[BEGIN Document excerpt]

Solange Tears Down the Walls of the Guggenheim With An Ode To Performance

by Kylie Obermeier

Two years ago, the Guggenheim banned Downtown Brooklyn’s Science Skills Center High School from ever making another trip to the museum after a few of the teens apparently got too rowdy. A staffer observed that it was also the first time a group of mostly black kids had taken up space in the museum.

On Thursday, Solange and a contingent of other artists of color—30-plus dancers, a full band and a horn ensemble—belted it out, twerked, thrashed around on the floor and yelled and otherwise got rowdy in the rotunda of the sacrosanct New York City art museum as part of the Red Bull Music Academy Festival. 

Solange: An Ode To—choreographed and composed by the artist, performed in front of a set (or is it an installation?) she designed – defies neat categorization. The New York Times reviewed it in both the Dance and Fashion & Style Sections. Antwaun Sargent of W Magazine deemed it “performance art with a setlist.” Maybe it was just an elaborately staged gig in a fancy art museum. Whatever one labels it, An Ode To follows a related April performance, “Scales,” and further proves that Solange is an artist in the fullest sense of the word.

[END Document excerpt]
[BEGIN Dataset content]

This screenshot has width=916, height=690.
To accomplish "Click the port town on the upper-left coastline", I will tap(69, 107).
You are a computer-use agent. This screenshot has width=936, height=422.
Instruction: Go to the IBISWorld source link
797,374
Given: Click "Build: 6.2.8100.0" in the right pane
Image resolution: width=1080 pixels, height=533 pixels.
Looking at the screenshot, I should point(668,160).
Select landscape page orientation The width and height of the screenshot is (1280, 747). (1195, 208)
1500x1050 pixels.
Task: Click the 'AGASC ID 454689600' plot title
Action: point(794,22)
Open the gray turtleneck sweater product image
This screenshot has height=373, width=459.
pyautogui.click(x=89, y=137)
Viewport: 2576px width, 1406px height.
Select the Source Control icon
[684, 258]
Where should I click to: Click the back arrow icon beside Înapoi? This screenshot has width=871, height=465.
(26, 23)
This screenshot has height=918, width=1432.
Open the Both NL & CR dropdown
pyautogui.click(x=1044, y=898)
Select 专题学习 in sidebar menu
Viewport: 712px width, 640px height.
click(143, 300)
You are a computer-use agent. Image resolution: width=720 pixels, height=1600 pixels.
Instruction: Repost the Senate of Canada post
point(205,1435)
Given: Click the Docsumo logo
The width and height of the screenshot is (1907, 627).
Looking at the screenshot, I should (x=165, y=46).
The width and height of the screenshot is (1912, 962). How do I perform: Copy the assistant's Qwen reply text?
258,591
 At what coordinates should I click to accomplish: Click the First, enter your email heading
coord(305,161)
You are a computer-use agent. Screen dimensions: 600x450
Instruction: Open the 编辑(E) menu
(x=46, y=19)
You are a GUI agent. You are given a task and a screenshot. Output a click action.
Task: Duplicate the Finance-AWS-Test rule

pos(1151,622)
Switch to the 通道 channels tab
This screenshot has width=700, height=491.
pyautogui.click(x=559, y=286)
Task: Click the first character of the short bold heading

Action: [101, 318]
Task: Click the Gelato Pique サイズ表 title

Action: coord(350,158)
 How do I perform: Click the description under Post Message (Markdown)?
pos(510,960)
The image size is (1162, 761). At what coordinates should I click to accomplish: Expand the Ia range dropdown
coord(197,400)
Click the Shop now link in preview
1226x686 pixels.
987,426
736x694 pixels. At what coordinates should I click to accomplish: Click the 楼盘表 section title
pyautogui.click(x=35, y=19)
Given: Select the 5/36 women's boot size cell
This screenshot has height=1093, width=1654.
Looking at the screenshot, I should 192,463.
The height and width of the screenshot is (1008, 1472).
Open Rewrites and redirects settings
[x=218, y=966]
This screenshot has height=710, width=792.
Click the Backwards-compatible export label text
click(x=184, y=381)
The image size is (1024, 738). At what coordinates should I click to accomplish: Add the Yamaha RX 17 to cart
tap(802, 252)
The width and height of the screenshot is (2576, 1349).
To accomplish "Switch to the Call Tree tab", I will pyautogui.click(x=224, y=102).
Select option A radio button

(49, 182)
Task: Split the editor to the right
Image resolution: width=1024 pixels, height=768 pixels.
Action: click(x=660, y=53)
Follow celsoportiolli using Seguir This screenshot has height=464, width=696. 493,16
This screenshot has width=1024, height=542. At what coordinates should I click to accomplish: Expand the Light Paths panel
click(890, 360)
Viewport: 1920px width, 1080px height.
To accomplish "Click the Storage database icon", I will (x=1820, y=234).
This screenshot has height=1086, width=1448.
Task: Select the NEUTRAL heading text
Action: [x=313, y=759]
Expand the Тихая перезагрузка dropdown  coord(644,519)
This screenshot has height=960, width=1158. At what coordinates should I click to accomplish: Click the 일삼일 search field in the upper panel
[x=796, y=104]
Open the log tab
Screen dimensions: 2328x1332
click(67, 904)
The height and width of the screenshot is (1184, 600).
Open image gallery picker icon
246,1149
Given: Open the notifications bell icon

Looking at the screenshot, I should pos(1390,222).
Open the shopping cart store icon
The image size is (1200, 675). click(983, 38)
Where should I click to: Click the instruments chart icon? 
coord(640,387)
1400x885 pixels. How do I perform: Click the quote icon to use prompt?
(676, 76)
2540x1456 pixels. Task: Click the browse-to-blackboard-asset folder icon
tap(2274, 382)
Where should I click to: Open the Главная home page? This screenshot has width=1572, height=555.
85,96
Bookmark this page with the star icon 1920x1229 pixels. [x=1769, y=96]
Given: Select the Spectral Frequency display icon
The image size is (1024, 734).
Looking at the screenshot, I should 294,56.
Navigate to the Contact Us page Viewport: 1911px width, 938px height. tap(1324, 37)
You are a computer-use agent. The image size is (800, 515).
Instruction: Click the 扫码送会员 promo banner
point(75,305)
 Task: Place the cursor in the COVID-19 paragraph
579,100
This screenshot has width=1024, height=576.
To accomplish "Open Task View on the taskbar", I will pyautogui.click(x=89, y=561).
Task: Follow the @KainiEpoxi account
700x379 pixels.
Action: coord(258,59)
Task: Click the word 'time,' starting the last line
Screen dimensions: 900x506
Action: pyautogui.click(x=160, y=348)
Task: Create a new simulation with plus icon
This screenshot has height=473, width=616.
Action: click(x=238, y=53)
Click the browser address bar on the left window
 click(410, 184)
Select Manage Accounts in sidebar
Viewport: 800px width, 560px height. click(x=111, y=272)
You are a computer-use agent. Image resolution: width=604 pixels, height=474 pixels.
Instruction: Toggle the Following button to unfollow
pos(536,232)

[END Dataset content]

• _Written request_:
Print the entire article about Solange's performance at the Guggenheim word for word. The records stand apart from the text and are unrelated material.

• _Correct answer_:
Solange Tears Down the Walls of the Guggenheim With An Ode To Performance

by Kylie Obermeier

Two years ago, the Guggenheim banned Downtown Brooklyn’s Science Skills Center High School from ever making another trip to the museum after a few of the teens apparently got too rowdy. A staffer observed that it was also the first time a group of mostly black kids had taken up space in the museum.

On Thursday, Solange and a contingent of other artists of color—30-plus dancers, a full band and a horn ensemble—belted it out, twerked, thrashed around on the floor and yelled and otherwise got rowdy in the rotunda of the sacrosanct New York City art museum as part of the Red Bull Music Academy Festival. 

Solange: An Ode To—choreographed and composed by the artist, performed in front of a set (or is it an installation?) she designed – defies neat categorization. The New York Times reviewed it in both the Dance and Fashion & Style Sections. Antwaun Sargent of W Magazine deemed it “performance art with a setlist.” Maybe it was just an elaborately staged gig in a fancy art museum. Whatever one labels it, An Ode To follows a related April performance, “Scales,” and further proves that Solange is an artist in the fullest sense of the word.